Akhtar believes that the cost of fewer working-class voices in TV and film would be a reduction in the kinds of inventive shows that have emerged in the last decade.

“Something like Atlanta that’s now on TV, we can’t unsee that,” he said. “It opens the doors for lots of people to talk about their lived experience, but space has to be made for people to feel like those stories are valid and worth telling.”

The new research is in line with other academic studies of what Netflix is calling the “class chasm” in the arts.

Research released in 2022 found that 16.4% of actors, musicians and writers born between 1953 and 1962 had a working-class background, but that had fallen to just 7.9% for those born four decades later.

Analysis released this year found that six in 10 of all arts and culture workers in the UK come from middle-class backgrounds. People from working-class families make up 8.4% of those working in film, TV, radio and photography, while in museums, archives and libraries, the proportion is only 5.2%.

The playwright James Graham used his MacTaggart lecture at the Edinburgh television festival to encourage the television industry to treat class in the same way it does other personal characteristics such as race or sexuality.

“If you see a person, or a character, who looks like you or sounds like you on screen, whose experience or dilemmas, or joy, reflects your own … you feel more seen,” he said. “There is a catharsis there, for audiences. A validation.”

Paul Roseby, the chief executive and artistic director of the National Youth Theatre, said there had been a sustained lack of investment in the arts which has contributed to parents feeling the creative industries were not a stable form of employment.

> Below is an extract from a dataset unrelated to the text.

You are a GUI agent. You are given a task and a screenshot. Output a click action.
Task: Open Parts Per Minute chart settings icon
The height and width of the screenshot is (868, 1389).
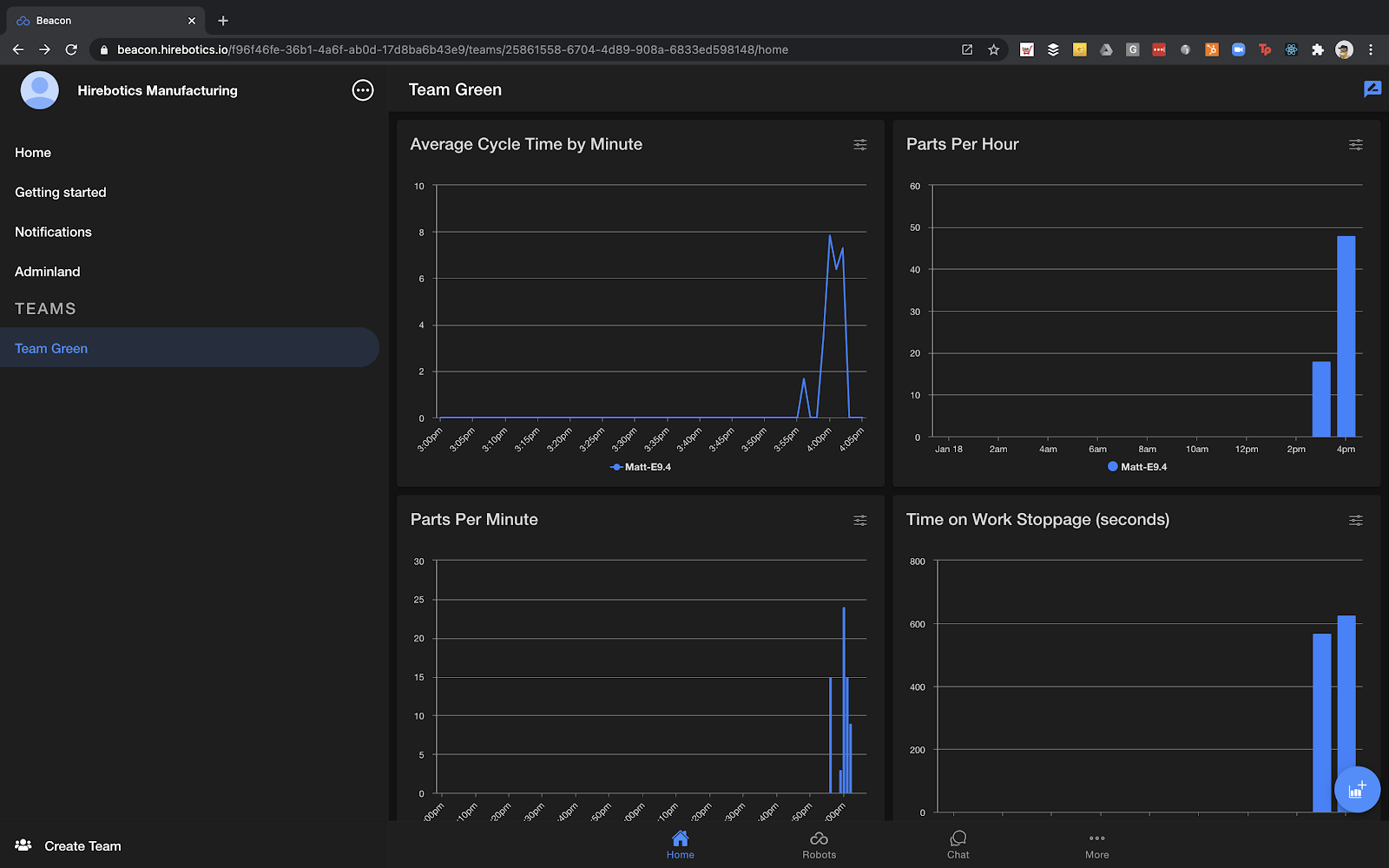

He said: “I talk about a reset or a renewal … on a truly national scale. We have a duty to really embed the value of why we do it, not just how great it is, but why [the arts] are so important for the national character.”

The culture secretary, Lisa Nandy, supported the research and Netflix’s Ignite scheme, which is aimed at reducing inequality in TV and film. She said Labour would “open up access to these sectors and make them more representative of the whole UK”.